- **DATA SECTION**
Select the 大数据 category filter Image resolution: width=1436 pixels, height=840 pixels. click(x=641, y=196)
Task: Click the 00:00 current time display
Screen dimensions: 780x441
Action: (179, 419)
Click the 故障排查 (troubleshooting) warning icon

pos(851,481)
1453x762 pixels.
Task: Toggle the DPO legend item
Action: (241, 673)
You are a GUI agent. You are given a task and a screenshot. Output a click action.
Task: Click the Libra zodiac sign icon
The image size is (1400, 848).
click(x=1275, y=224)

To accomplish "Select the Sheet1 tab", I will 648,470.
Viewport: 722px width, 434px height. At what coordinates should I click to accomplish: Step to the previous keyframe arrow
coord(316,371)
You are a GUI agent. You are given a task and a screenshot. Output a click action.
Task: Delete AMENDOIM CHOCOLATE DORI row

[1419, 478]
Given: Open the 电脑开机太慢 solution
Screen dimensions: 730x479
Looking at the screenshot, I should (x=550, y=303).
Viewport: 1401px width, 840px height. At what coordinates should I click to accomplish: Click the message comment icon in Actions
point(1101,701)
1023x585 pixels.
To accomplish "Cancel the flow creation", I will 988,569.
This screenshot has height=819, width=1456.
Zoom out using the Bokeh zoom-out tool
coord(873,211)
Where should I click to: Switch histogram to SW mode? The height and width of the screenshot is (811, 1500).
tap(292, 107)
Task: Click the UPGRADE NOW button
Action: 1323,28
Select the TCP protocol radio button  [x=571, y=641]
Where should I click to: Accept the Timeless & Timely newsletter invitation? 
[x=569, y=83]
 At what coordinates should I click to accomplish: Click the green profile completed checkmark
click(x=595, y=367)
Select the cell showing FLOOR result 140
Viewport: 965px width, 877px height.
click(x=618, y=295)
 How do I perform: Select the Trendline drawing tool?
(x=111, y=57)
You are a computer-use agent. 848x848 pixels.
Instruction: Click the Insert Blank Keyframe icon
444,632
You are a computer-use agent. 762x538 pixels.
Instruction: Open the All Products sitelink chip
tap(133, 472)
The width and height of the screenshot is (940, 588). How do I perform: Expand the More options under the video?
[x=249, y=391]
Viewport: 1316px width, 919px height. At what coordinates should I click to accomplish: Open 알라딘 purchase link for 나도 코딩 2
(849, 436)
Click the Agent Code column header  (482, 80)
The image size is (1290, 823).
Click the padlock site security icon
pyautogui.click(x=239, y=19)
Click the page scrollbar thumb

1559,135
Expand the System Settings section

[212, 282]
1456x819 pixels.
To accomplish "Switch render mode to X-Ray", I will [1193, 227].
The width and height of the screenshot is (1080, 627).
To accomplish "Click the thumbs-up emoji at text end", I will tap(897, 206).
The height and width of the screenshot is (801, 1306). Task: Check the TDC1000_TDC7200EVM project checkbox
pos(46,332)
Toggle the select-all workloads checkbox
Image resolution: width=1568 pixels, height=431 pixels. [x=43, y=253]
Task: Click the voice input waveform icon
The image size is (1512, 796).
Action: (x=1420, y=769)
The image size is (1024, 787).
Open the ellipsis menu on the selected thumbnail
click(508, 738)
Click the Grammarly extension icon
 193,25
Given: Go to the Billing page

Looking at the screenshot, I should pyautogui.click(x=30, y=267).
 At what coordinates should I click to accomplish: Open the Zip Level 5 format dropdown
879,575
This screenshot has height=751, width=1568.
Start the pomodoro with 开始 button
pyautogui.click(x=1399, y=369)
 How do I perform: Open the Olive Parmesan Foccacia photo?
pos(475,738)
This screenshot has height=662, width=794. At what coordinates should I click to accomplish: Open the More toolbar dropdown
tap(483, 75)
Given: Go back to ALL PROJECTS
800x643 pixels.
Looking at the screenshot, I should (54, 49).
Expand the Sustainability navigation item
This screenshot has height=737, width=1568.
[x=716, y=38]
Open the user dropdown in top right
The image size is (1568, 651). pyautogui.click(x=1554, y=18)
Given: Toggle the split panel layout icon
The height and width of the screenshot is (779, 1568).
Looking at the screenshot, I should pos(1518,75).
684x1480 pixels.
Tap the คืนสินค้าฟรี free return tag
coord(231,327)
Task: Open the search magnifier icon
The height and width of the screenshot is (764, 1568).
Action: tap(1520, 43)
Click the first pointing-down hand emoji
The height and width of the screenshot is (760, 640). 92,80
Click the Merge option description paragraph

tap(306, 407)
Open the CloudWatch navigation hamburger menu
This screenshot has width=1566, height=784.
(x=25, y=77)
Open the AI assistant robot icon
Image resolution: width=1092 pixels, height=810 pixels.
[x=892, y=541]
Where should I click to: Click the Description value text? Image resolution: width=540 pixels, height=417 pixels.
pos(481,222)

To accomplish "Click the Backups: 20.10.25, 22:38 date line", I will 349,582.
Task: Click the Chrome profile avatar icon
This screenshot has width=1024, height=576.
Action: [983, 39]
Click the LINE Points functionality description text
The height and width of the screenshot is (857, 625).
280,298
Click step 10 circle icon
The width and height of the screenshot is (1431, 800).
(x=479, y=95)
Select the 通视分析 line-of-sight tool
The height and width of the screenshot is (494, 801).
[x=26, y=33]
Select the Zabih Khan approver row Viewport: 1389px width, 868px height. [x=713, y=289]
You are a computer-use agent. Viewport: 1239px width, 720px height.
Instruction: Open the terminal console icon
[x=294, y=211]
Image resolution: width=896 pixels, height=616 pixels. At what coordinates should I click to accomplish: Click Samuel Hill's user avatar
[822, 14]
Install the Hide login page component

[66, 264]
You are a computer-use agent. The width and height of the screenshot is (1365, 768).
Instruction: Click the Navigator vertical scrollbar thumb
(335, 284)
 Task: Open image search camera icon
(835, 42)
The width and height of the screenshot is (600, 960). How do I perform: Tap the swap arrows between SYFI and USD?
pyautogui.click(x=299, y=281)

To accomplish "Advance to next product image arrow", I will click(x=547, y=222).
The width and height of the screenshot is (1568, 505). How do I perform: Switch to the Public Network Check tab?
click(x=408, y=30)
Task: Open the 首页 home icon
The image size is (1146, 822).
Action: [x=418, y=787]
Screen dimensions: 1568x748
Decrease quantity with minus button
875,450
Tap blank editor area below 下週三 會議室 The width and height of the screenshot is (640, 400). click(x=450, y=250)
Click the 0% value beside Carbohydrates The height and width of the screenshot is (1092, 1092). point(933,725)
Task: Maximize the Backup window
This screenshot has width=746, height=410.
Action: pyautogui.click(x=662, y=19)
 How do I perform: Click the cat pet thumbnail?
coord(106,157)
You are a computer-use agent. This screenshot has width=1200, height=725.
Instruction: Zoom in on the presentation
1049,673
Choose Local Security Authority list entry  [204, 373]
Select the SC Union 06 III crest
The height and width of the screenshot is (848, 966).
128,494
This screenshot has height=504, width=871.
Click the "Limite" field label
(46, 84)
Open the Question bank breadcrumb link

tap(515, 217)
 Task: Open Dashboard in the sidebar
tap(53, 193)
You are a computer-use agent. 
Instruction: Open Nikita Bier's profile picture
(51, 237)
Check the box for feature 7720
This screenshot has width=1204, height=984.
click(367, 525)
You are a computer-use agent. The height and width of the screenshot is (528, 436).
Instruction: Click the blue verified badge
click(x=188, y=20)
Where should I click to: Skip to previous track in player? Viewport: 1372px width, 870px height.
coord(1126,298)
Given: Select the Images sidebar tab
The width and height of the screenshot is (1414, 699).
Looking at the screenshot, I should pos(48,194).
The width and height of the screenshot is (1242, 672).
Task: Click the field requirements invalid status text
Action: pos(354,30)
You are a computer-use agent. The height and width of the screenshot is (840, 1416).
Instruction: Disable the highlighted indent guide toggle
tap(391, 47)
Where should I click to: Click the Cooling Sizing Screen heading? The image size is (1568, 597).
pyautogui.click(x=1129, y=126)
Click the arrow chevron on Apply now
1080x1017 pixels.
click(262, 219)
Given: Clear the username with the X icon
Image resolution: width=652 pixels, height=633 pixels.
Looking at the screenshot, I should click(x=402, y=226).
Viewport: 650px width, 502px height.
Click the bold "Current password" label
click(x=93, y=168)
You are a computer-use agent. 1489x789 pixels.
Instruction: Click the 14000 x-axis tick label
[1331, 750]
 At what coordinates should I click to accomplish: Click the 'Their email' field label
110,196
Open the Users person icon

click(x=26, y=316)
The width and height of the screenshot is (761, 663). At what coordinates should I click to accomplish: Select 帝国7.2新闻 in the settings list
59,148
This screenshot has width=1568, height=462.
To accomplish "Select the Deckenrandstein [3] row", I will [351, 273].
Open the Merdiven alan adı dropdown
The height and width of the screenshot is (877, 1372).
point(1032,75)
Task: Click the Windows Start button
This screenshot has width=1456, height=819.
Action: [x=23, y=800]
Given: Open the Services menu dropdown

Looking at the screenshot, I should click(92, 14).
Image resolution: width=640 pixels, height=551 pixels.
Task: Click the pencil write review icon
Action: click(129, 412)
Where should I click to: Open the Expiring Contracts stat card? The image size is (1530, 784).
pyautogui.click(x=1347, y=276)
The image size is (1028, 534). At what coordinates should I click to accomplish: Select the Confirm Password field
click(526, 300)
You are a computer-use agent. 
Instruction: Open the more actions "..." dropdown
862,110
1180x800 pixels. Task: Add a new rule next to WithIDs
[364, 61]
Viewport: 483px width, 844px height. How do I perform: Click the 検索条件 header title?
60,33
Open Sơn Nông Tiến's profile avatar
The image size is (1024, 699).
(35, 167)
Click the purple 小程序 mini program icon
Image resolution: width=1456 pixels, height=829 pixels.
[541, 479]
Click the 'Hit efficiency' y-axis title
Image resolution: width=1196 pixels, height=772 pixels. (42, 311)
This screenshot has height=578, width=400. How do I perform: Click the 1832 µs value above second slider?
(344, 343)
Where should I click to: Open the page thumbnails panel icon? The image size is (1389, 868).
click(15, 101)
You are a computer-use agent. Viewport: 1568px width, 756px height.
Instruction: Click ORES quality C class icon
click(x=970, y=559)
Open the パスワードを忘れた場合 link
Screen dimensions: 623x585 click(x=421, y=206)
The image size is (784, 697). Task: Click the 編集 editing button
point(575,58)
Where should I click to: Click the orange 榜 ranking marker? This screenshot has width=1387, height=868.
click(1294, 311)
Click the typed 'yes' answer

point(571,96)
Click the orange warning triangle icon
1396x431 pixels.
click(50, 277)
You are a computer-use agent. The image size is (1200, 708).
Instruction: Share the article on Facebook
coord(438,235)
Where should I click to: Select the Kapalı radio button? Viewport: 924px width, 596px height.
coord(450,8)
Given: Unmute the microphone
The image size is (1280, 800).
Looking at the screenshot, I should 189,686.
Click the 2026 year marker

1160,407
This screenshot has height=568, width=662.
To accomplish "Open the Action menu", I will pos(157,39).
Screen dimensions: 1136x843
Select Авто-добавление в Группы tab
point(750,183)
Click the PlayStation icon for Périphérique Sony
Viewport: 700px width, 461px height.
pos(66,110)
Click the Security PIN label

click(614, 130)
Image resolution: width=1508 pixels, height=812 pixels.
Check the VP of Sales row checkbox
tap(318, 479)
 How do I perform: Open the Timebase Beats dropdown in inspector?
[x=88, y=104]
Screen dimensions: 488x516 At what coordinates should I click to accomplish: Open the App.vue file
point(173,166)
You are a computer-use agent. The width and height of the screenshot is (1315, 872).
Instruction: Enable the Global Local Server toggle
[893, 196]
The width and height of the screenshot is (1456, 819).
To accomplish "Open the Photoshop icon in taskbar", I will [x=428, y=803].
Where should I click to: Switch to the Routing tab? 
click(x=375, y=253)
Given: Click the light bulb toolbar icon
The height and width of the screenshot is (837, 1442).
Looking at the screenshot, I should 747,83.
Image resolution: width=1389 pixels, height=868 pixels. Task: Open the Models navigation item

- **WHAT YOU WILL DO**
Return each line of the items above that contains the string "toolbar", copied in full.

- **OUTPUT OF THE EXERCISE**
This screenshot has height=662, width=794. At what coordinates should I click to accomplish: Open the More toolbar dropdown
Given: Click the light bulb toolbar icon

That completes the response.